Instructions for the task. For this exercise, copy exactly every line from the one holding "[Facebook] (303, 2559)" through the end of the data, both included. Omit pictures.

Records for this task.

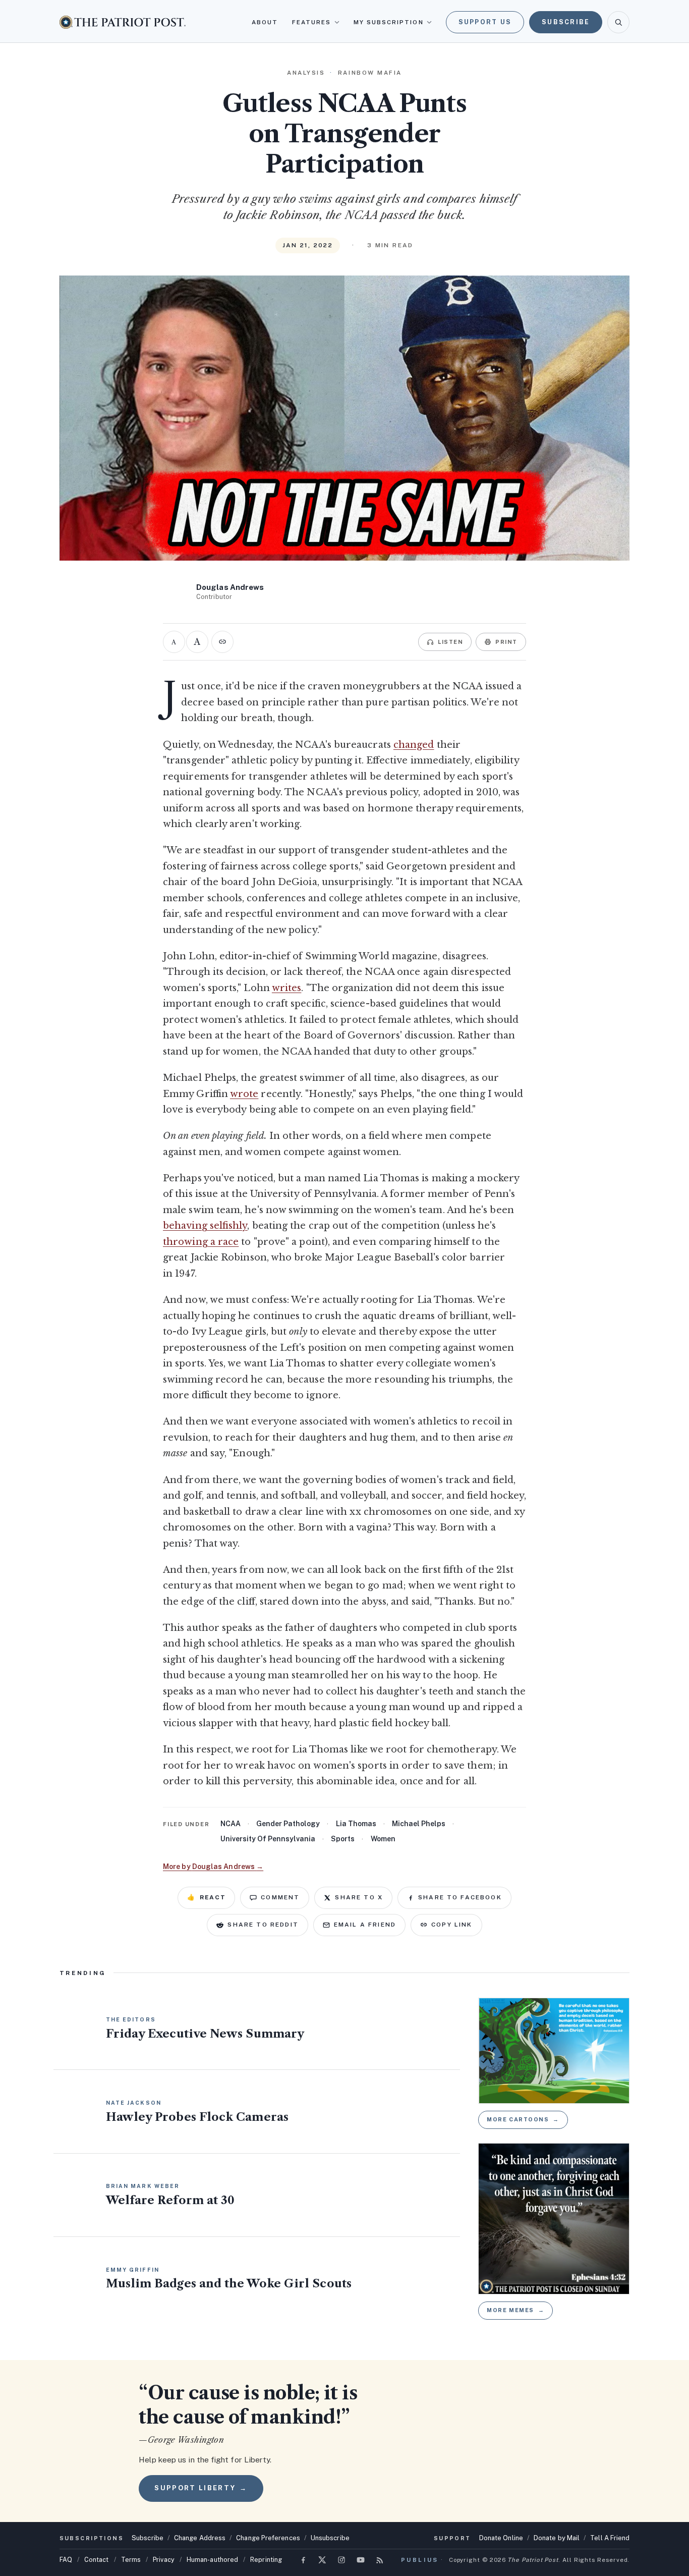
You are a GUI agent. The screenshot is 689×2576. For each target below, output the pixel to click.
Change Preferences (268, 2538)
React (206, 1897)
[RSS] (379, 2559)
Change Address (199, 2538)
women (383, 1839)
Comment (280, 1897)
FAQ (66, 2559)
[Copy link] (222, 642)
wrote (244, 1094)
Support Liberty (200, 2488)
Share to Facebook (460, 1897)
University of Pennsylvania (267, 1839)
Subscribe (566, 22)
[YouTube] (360, 2559)
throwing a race (201, 1241)
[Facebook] (303, 2559)
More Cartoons (523, 2119)
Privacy (164, 2559)
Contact (96, 2559)
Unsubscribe (330, 2538)
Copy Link (451, 1924)
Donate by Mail (557, 2538)
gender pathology (288, 1824)
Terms (131, 2559)
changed (413, 744)
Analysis (306, 72)
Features (311, 22)
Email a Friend (365, 1924)
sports (343, 1839)
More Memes (515, 2310)
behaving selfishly (205, 1225)
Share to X (359, 1897)
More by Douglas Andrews (213, 1866)
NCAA (230, 1824)
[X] (322, 2559)
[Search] (618, 22)
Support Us (485, 22)
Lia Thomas (356, 1824)
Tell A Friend (609, 2538)
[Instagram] (341, 2559)
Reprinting (266, 2559)
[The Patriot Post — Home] (123, 22)
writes (287, 988)
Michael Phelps (418, 1824)
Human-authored (212, 2559)
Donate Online (501, 2538)
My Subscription (389, 22)
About (265, 22)
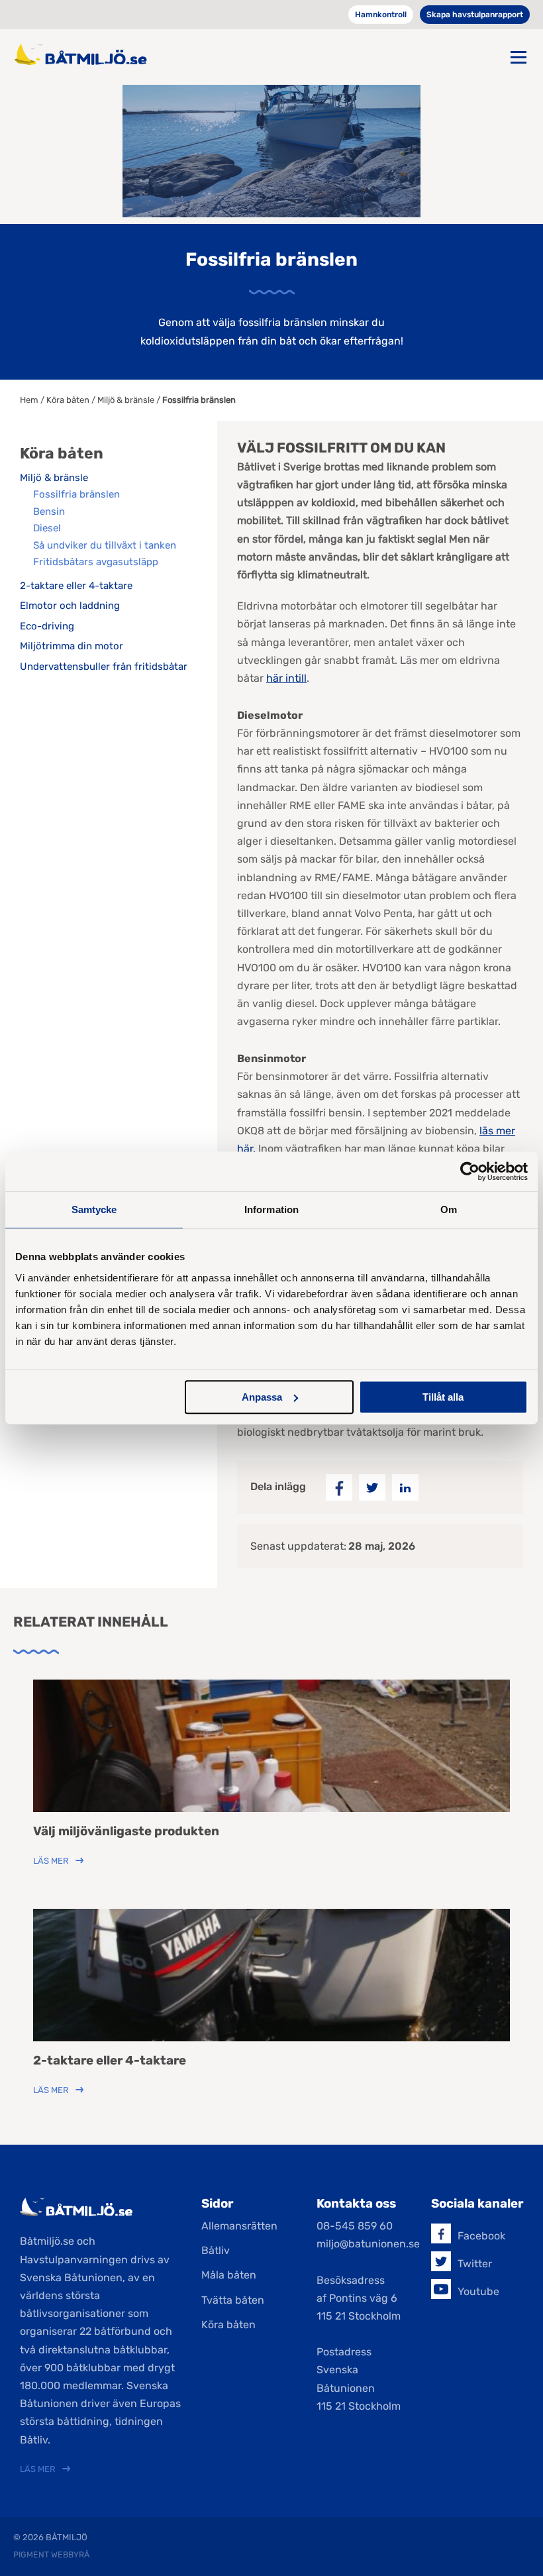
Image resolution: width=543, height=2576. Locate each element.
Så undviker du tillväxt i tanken (104, 545)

Response.
[Facebook] (303, 2559)
More Cartoons (523, 2119)
Privacy (164, 2559)
Contact (96, 2559)
Unsubscribe (330, 2538)
Copy Link (451, 1924)
Donate by Mail (557, 2538)
gender pathology (288, 1824)
Terms (131, 2559)
changed (413, 744)
Analysis (306, 72)
Features (311, 22)
Email a Friend (365, 1924)
sports (343, 1839)
More Memes (515, 2310)
behaving selfishly (205, 1225)
Share to X (359, 1897)
More by Douglas Andrews (213, 1866)
NCAA (230, 1824)
[X] (322, 2559)
[Search] (618, 22)
Support Us (485, 22)
Lia Thomas (356, 1824)
Tell A Friend (609, 2538)
[Instagram] (341, 2559)
Reprinting (266, 2559)
[The Patriot Post — Home] (123, 22)
writes (287, 988)
Michael Phelps (418, 1824)
Human-authored (212, 2559)
Donate Online (501, 2538)
My Subscription (389, 22)
About (265, 22)
Image resolution: width=543, height=2576. Locate each element.
Så undviker du tillväxt i tanken (104, 545)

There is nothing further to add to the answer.